Install only if you are comfortable running a local Node-based code generator that sends prompts to OpenRouter and writes persistent project logs. Use an isolated workspace, a scoped OpenRouter key, avoid sensitive prompts, and review all generated code before running, committing, or deploying it.
Findings (4)
Artifact-based informational review of SKILL.md, metadata, install specs, static scan signals, and capability signals. ClawScan does not execute the skill or run runtime probes.
It can create substantial runnable code in your workspace; unsafe generated code could matter if you run or deploy it without review.
The skill is intended to autonomously generate and write a complete software project, which is a meaningful local file mutation capability even though it is disclosed and purpose-aligned.
Fully autonomous multi-agent software development... All code is written to files; no interactive sessions.
Run it in an isolated workspace and review generated source, dependencies, Docker files, and CI before executing or deploying.
Your OpenRouter key can be used for billable model calls during generation.
The skill uses an OpenRouter API key from the workspace .env file and sends it to the declared OpenRouter API endpoint.
const OPENROUTER_KEY = env.OPENROUTER_API_KEY; ... 'Authorization': `Bearer ${OPENROUTER_KEY}`Use a scoped/revocable OpenRouter key, monitor usage, and do not place unrelated secrets in prompts or generated files.
Sensitive prompts, architecture details, or generated reasoning may remain on disk after the run.
The skill persistently records project prompts, decisions, and learning logs, which can preserve sensitive project details.

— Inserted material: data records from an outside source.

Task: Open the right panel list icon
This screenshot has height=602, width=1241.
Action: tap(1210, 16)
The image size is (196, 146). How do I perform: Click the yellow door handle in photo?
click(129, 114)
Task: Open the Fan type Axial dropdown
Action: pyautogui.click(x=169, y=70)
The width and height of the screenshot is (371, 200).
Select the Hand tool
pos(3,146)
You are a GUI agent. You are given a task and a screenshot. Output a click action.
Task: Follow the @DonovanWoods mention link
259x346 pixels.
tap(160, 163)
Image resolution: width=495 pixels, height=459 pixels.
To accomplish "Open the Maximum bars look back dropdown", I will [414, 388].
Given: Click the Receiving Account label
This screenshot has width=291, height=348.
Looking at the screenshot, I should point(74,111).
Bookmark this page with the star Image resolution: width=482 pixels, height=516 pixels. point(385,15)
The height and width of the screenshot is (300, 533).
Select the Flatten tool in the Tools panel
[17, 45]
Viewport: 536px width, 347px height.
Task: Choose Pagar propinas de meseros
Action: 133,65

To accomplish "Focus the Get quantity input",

"dataRetention": "Project files and decision logs are written to swarm-projects/ and retained across runs. Logs may contain user prompts and agent reasoning."
Avoid including secrets or confidential details in prompts, and clean up swarm-projects/ or .learnings/ when no longer needed.
Users relying only on registry metadata may not realize the skill needs a local Node runtime and an API key.
The registry metadata/provenance is incomplete compared with the skill files that require Node.js and an OpenRouter API key, though the README and SKILL.md disclose the needed setup.
Source: unknown; Homepage: none; Required env vars: none; No install spec — this is an instruction-only skill.
Read the included README/SKILL.md before running and verify the local orchestrator.js source from a trusted copy.